F.A.Q.

What do you do, how can you help?I want to get care about someone I care about. What do you do? How can you help?

Kelly Park provides social care and support to people in their homes, regardless of their age.

We provide a mixture of care and support- practical help with cooking, cleaning, laundry and other household chores. We provide personal care to people who may need help with their daily tasks like washing and dressing, use the toilet or bathing. If a person uses a catheter or continence pads, we can also help with this.

We also help with social support – enabling people to become or remain independent in their homes, assisting with their social wants and needs, and helping them get back into their local community, or make contact for the first time.

How does it work? What do I do?

Contacting our office direct means that you will be dealing directly with the people who provide the care. They will then arrange with the person who wants the care and support, and anyone else they wish to be there, to have an assessment from one of our Facilitators or Primary Response Team.

By talking with the person due to receive the care and support they find out certain things – questions about health, illnesses, mobility, likes and dislikes, needs and wants are asked so we have a good picture of not only what they want, but how we can enable them to live the way they want.

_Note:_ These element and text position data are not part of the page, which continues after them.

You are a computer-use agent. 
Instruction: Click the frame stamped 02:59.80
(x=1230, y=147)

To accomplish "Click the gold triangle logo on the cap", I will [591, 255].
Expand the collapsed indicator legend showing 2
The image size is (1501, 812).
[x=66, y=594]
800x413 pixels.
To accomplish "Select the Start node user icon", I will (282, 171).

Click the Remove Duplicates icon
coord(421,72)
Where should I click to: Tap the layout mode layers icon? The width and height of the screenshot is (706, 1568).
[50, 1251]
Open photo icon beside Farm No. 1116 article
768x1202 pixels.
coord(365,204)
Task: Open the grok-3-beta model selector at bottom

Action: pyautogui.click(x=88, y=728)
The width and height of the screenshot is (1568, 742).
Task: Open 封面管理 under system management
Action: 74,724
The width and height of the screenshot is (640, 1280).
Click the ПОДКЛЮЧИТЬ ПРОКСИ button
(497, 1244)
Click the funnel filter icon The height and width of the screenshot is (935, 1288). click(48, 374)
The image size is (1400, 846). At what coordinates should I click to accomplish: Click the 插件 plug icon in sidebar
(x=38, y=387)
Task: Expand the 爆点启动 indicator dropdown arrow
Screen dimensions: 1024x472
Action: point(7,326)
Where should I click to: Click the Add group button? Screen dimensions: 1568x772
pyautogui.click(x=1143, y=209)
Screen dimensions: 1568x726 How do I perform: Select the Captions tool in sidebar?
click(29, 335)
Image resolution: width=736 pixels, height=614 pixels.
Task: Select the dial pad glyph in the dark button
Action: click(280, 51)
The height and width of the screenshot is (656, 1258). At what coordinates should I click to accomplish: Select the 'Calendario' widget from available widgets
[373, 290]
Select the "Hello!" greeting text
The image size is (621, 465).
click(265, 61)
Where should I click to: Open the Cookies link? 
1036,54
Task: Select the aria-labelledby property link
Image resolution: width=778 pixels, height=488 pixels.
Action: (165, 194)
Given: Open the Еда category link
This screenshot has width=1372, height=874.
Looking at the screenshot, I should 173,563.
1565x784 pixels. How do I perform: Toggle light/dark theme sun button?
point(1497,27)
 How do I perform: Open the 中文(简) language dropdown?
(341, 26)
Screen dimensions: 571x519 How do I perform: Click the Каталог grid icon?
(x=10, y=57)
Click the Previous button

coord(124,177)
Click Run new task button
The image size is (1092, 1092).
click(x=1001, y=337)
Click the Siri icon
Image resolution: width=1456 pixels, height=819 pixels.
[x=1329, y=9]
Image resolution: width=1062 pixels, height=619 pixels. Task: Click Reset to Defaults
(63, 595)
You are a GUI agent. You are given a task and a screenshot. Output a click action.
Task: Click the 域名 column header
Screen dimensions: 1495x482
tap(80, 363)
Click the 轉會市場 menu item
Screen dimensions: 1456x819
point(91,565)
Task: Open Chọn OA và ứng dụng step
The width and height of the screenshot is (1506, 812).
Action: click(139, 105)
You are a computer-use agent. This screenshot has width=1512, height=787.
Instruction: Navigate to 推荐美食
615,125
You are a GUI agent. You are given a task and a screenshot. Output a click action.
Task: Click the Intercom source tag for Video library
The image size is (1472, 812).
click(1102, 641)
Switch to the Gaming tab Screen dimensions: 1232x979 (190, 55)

We also check the house to make sure it is safe from fire risk and any trip hazards are noted.

We next try to match the person with a particular Health Care Assistant. If someone is not happy with their Health Care Assistant for a particular reason we will do what we can to find someone more suitable.

We will not allow discriminatory requests from our service users or their families.

We then make sure the times and tasks agreed are correct – so for example, if someone would like to be taken out to buy breakfast out each Sunday, we make sure this want is recorded in a document called a Care Plan.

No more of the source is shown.